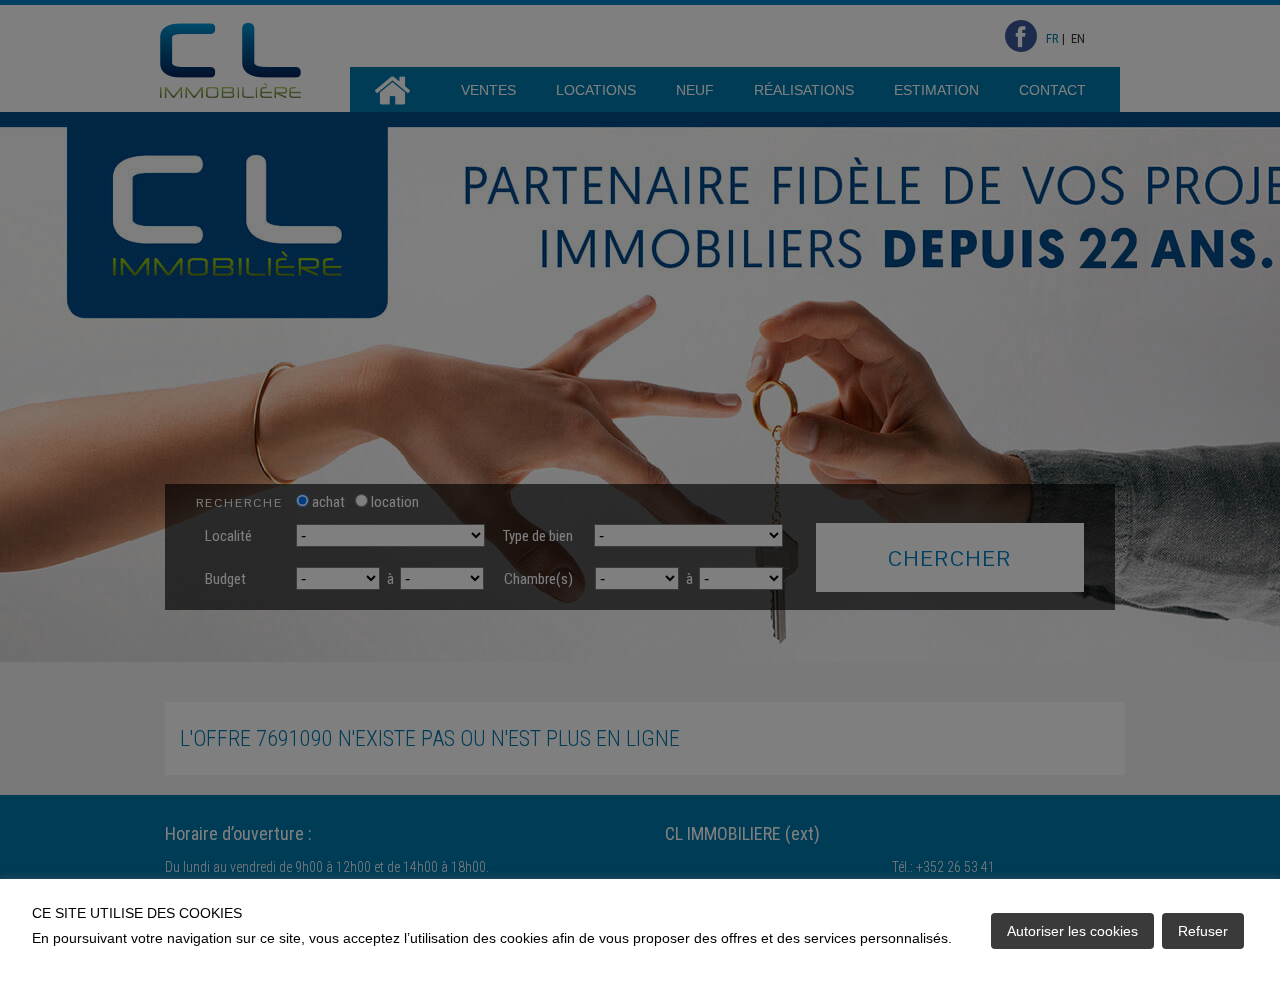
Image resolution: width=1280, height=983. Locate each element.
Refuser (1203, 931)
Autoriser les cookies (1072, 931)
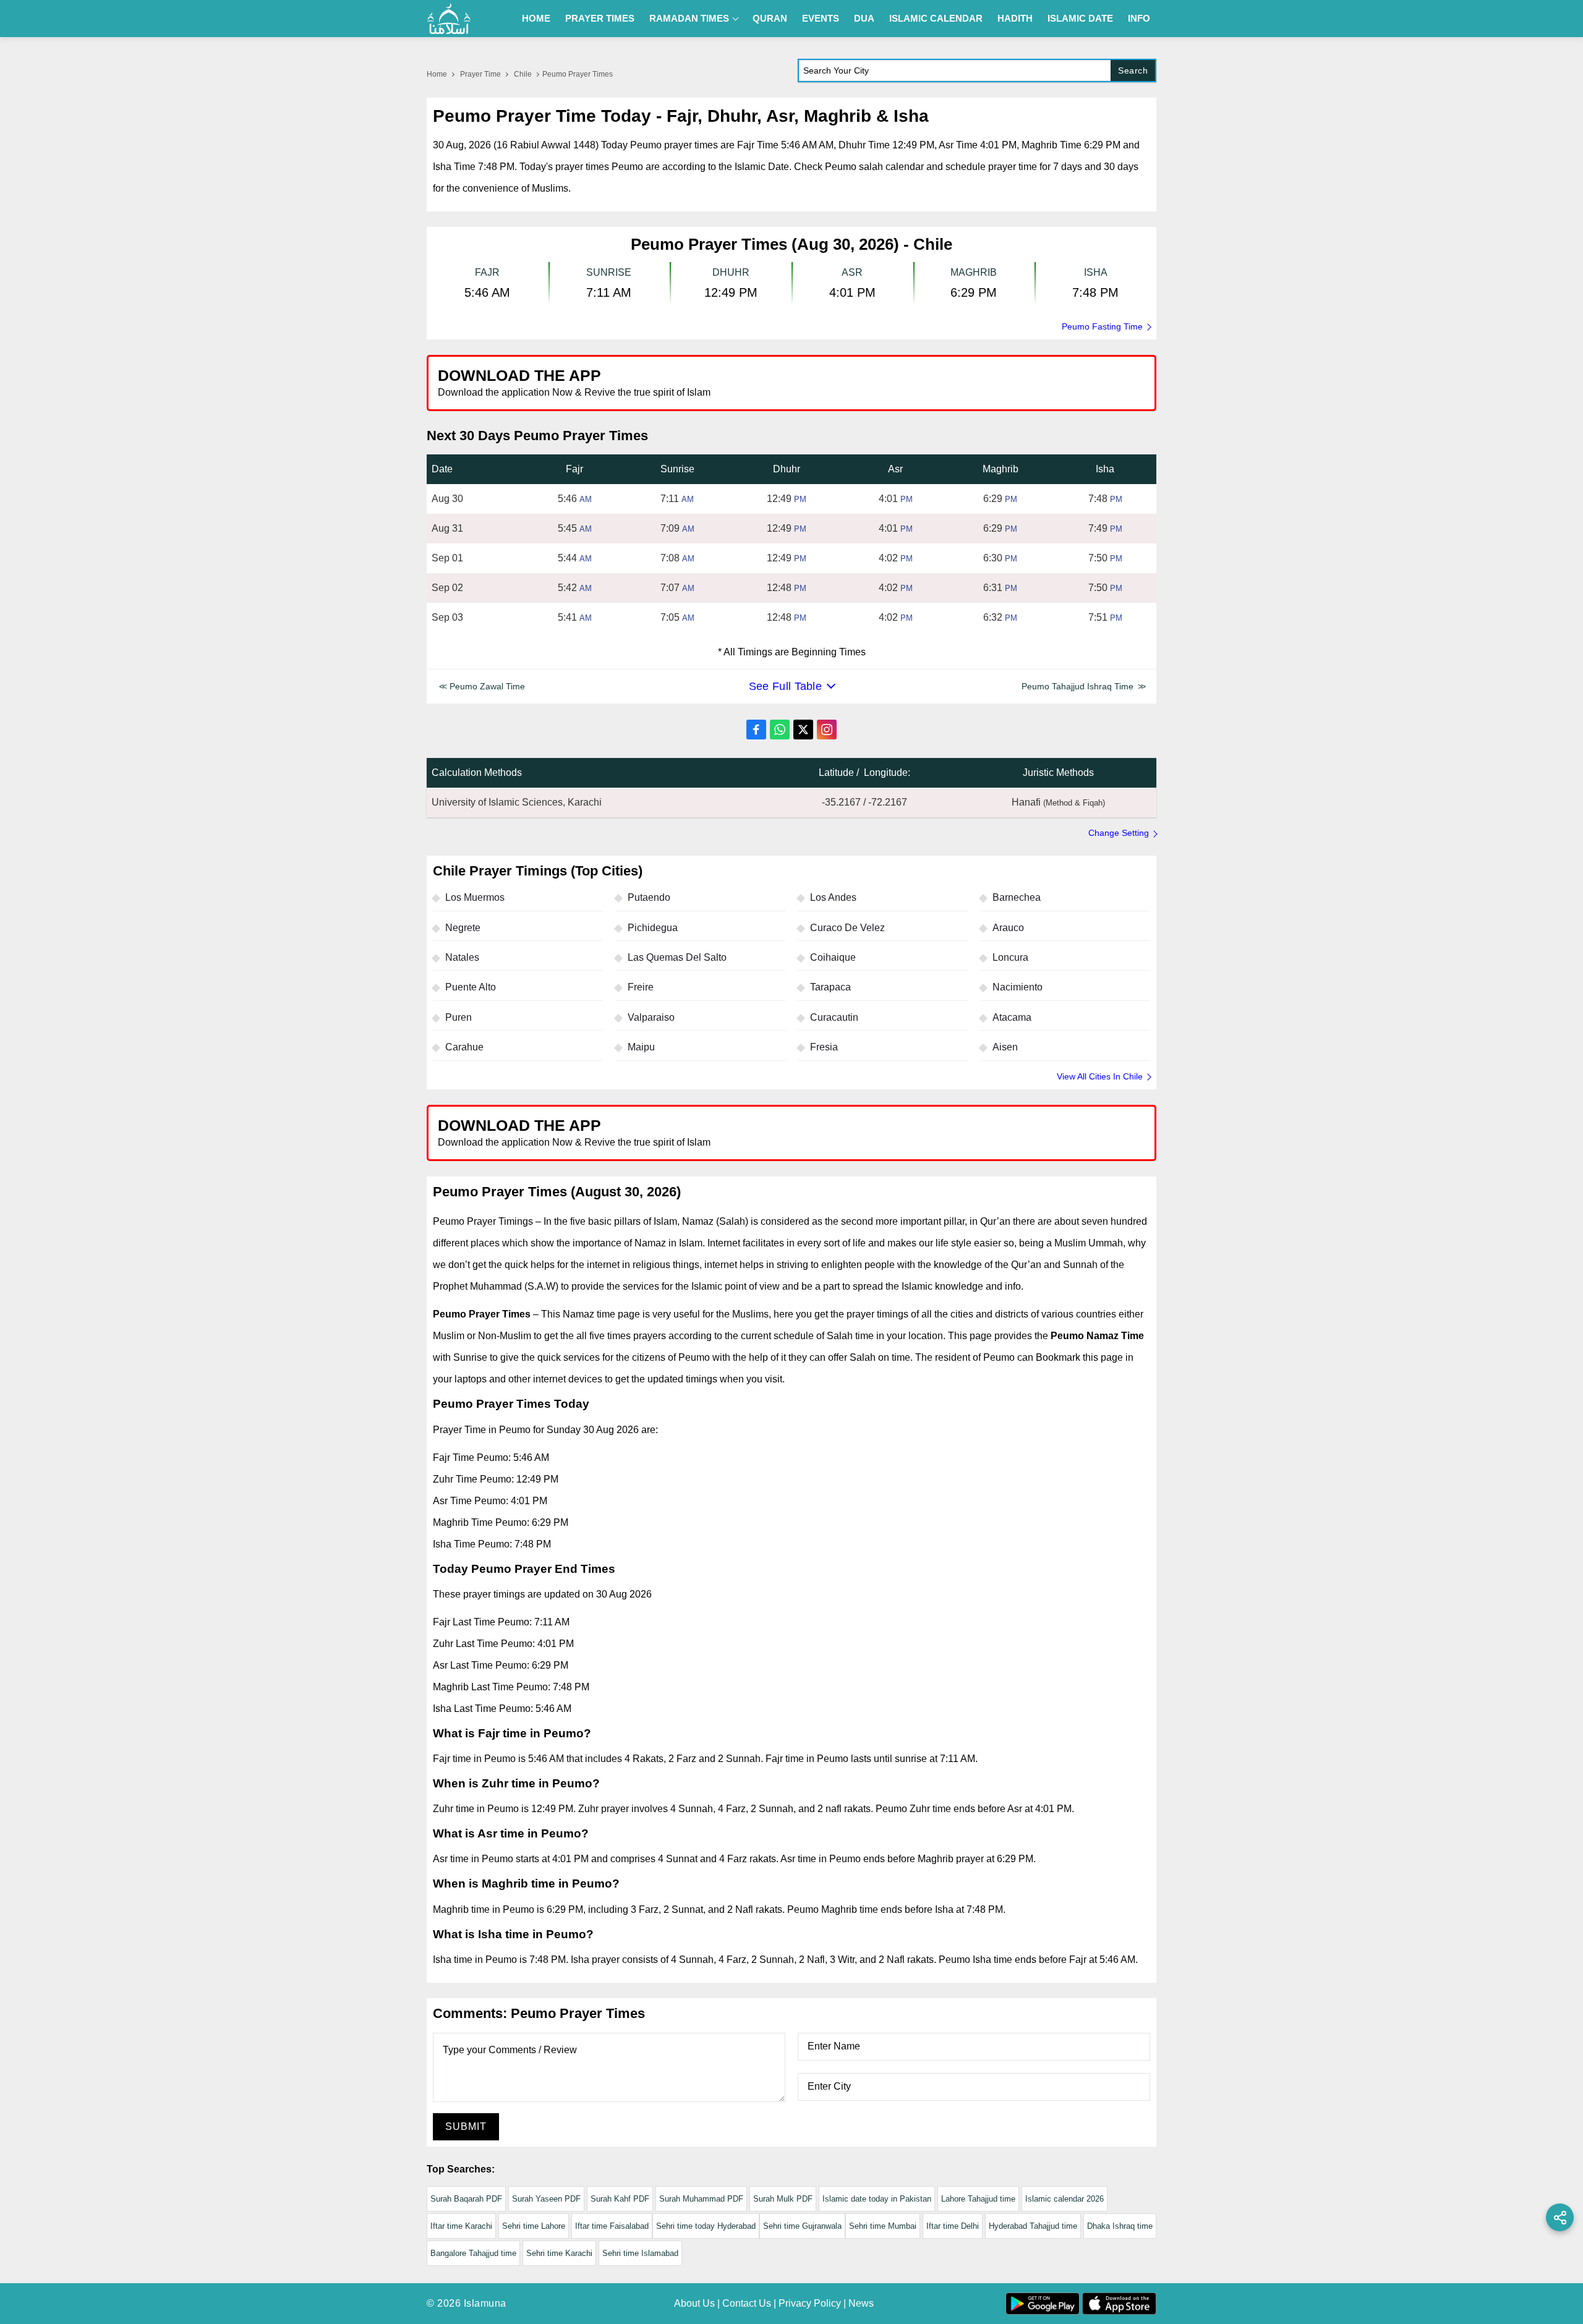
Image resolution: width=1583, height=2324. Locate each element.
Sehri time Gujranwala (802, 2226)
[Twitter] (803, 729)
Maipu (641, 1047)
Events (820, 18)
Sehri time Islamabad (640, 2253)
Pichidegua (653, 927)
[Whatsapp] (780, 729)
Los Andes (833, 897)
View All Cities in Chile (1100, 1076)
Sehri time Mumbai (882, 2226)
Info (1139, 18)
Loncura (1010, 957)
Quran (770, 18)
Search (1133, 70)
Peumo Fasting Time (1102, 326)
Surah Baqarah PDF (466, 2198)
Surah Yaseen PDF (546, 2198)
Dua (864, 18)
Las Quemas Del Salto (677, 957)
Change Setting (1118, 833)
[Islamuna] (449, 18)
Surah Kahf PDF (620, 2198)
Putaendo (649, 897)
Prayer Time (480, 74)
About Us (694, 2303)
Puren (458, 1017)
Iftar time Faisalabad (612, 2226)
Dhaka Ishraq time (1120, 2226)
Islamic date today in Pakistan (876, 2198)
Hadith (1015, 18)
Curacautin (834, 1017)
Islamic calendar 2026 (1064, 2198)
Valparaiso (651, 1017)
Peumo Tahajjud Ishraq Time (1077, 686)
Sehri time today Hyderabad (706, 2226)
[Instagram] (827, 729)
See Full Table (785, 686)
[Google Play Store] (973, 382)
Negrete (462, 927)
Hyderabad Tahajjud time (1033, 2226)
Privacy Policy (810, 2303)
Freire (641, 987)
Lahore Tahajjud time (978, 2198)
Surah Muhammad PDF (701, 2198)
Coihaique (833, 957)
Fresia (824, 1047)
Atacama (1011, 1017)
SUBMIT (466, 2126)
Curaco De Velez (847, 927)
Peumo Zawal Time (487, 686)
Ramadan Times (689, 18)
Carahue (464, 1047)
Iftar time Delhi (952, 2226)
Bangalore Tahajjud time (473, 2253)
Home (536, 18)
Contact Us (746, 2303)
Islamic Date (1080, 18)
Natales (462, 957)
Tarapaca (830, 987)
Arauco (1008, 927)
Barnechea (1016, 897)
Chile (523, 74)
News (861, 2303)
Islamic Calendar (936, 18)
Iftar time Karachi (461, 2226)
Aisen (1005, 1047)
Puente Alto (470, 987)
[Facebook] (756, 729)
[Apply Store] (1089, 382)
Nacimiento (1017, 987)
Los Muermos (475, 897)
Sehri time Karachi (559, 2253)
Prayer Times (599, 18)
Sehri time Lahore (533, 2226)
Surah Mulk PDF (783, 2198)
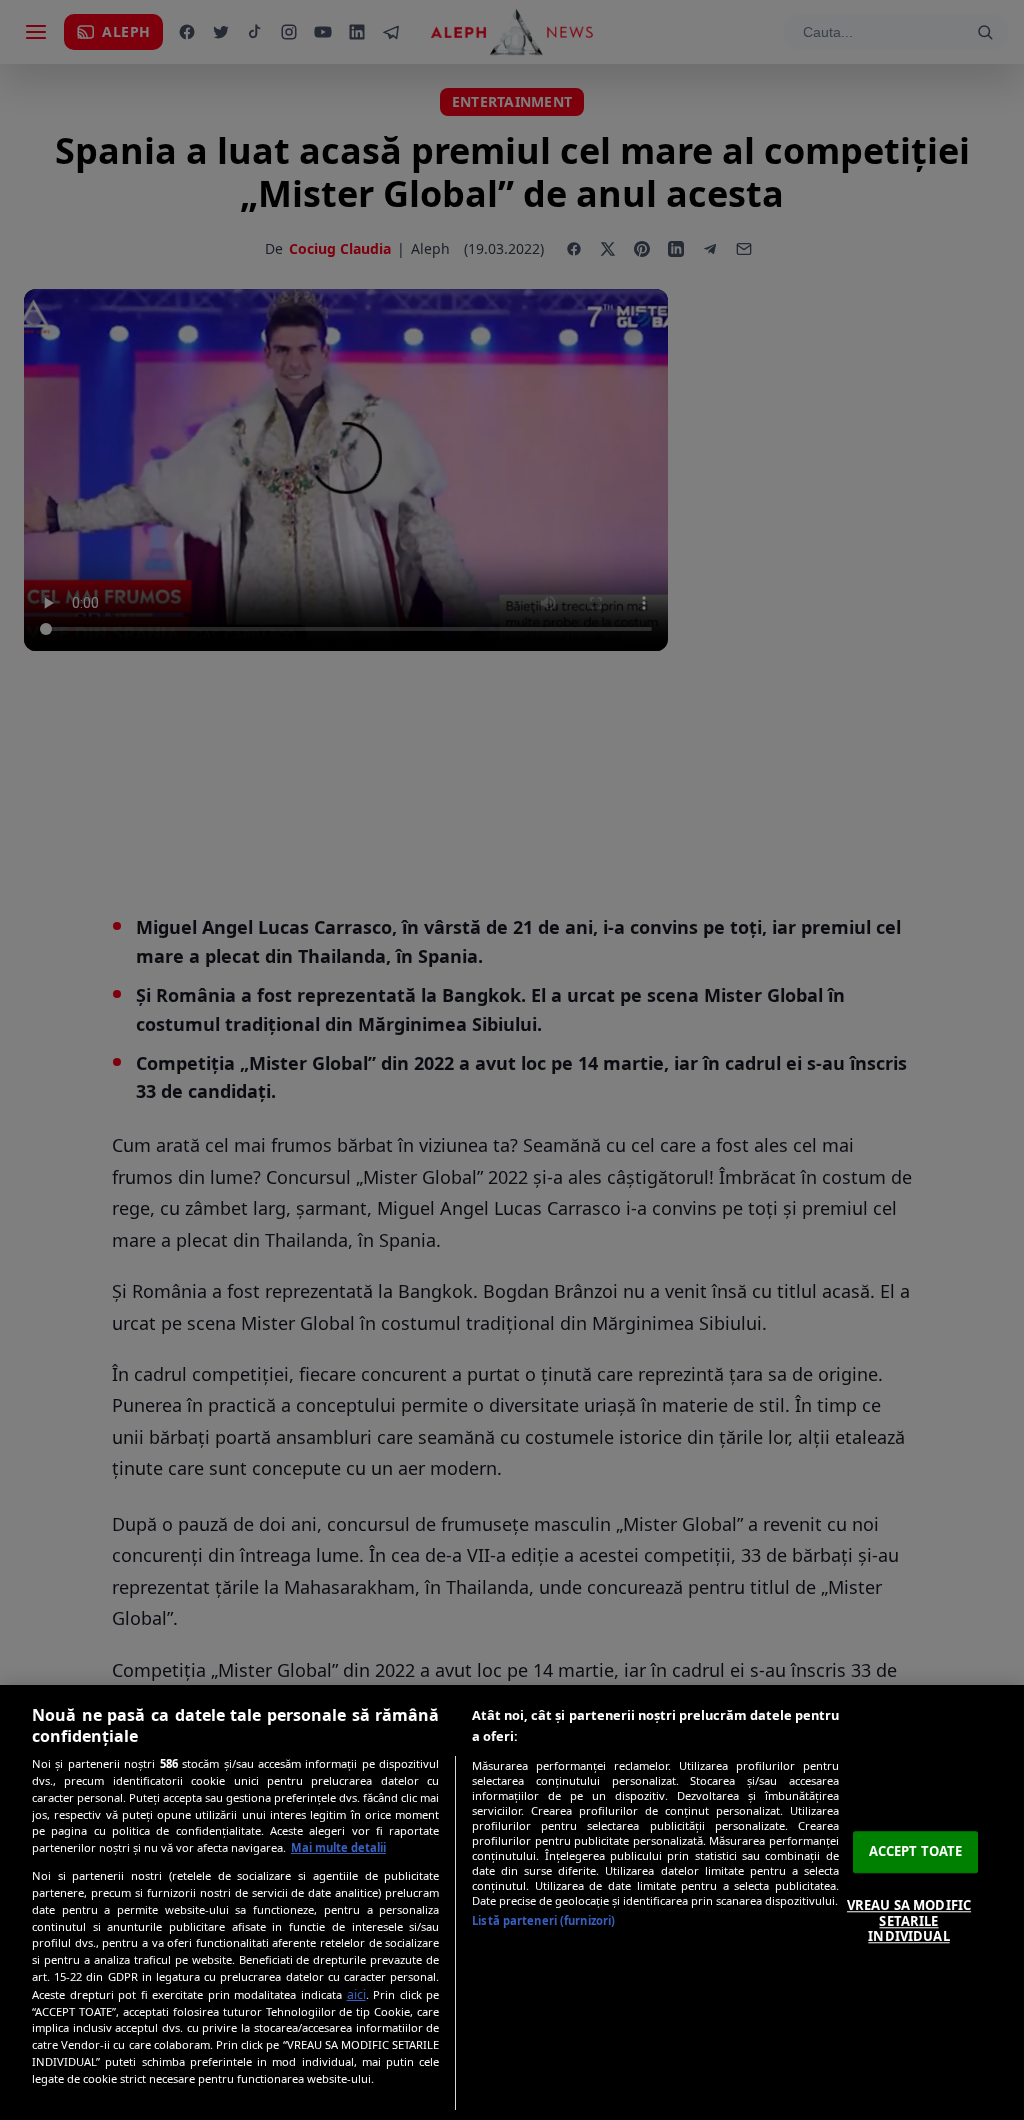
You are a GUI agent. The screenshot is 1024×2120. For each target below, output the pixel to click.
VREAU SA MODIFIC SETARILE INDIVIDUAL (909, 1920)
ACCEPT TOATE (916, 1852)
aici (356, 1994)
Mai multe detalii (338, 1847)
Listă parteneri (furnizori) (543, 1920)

★ ★ ★ ★ ★

Take the line above containing "Dua (864, 18)", the line containing "Islamic calendar 2026 (1064, 2198)", and all lines in between, and copy them exactly without anything else.

Dua (864, 18)
Las Quemas Del Salto (677, 957)
Change Setting (1118, 833)
[Islamuna] (449, 18)
Surah Kahf PDF (620, 2198)
Putaendo (649, 897)
Prayer Time (480, 74)
About Us (694, 2303)
Puren (458, 1017)
Iftar time Faisalabad (612, 2226)
Dhaka Ishraq time (1120, 2226)
Islamic date today in Pakistan (876, 2198)
Hadith (1015, 18)
Curacautin (834, 1017)
Islamic calendar 2026 (1064, 2198)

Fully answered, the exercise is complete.